Kontrolle durch die Matrix

Kontrolle durch die Matrix

12.12.2011
© Dr. Michael Karus

Wie Astrozyten, bestimmte Zellen des Nervensystems, entstehen, ist bislang weitgehend unbekannt. Bochumer Forscher haben nun untersucht, welchen Einfluss die Zellumgebung, Extrazelluläre Matrix genannt, auf diesen Prozess hat. Sie fanden heraus, dass das Matrix-Protein Tenascin C vorhanden sein muss, damit sich Astrozyten im Rückenmark von Mäusen kontrolliert vermehren und verteilen.
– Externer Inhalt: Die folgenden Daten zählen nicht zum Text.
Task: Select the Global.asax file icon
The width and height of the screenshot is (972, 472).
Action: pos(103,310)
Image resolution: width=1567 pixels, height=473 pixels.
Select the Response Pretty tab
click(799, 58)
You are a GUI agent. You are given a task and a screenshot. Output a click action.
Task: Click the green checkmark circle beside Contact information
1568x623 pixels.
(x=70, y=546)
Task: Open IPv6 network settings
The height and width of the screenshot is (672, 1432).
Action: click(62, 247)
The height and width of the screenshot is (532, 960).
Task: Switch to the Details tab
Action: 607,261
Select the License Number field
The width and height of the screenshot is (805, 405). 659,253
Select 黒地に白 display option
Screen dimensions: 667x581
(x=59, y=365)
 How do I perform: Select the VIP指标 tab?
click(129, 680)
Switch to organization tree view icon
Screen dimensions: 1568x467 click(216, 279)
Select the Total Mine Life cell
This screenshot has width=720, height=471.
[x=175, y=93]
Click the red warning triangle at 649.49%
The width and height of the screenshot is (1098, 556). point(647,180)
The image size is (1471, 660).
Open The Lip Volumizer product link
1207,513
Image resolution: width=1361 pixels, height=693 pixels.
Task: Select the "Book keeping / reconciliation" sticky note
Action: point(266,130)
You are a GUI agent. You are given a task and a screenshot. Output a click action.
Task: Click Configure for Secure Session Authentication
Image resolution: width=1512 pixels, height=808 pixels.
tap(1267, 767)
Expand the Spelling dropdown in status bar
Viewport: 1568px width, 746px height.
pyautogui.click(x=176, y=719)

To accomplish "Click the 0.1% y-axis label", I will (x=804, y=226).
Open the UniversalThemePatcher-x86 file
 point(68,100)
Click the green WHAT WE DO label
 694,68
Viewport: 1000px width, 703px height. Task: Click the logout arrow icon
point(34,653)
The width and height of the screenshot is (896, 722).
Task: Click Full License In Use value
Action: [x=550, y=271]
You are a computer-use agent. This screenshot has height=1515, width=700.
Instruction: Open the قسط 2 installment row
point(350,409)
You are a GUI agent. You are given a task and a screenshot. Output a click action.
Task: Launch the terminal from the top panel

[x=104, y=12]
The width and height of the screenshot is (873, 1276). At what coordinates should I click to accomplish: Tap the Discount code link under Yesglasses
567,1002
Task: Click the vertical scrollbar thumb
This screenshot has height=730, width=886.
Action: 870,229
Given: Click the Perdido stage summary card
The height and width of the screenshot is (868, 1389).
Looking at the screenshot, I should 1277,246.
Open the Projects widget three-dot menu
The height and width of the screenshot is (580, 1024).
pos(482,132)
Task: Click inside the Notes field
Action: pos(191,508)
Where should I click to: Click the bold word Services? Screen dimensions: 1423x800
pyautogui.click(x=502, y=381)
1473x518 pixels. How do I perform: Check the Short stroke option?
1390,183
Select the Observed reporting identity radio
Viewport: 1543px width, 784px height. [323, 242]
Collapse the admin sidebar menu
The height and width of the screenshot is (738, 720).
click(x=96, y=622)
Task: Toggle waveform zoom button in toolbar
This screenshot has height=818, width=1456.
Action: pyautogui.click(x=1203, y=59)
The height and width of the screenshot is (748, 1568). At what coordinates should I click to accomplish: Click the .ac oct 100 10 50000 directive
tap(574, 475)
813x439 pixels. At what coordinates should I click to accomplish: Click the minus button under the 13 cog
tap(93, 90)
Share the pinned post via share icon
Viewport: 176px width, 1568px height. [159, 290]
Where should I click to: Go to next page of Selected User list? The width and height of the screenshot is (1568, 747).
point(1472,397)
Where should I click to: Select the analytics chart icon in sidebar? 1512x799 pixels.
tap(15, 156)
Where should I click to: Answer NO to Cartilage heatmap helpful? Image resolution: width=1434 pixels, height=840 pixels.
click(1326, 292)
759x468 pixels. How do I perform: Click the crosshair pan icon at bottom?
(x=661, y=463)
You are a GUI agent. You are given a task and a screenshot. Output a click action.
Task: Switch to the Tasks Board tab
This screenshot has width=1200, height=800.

Ergebnisse auch für medizinischen Bereich interessant

Astrozyten übernehmen eine Vielzahl an Aufgaben im Nervensystem. Bei Verletzungen des zentralen Nervensystems oder auch Hirntumoren bilden sich so genannte reaktive Astrozyten, die sich ähnlich wie unreife Astrozyten verhalten. „Bislang ist die Funktion von Tenascin C unter solchen pathologischen Bedingungen größtenteils unbekannt“, sagt Dr. Michael Karus. „Wenn wir aber mehr über die Aufgabe von Tenascin C während der Entwicklung herausfinden, können wir wahrscheinlich auch besser verstehen, was es zum Beispiel bei Rückenmarksverletzungen bewirkt.“ Gemeinsam mit Kollegen der RWTH Aachen berichten die Wissenschaftler vom RUB-Lehrstuhl für Zellmorphologie und Molekulare Neurobiologie über ihre Ergebnisse in der Zeitschrift Development.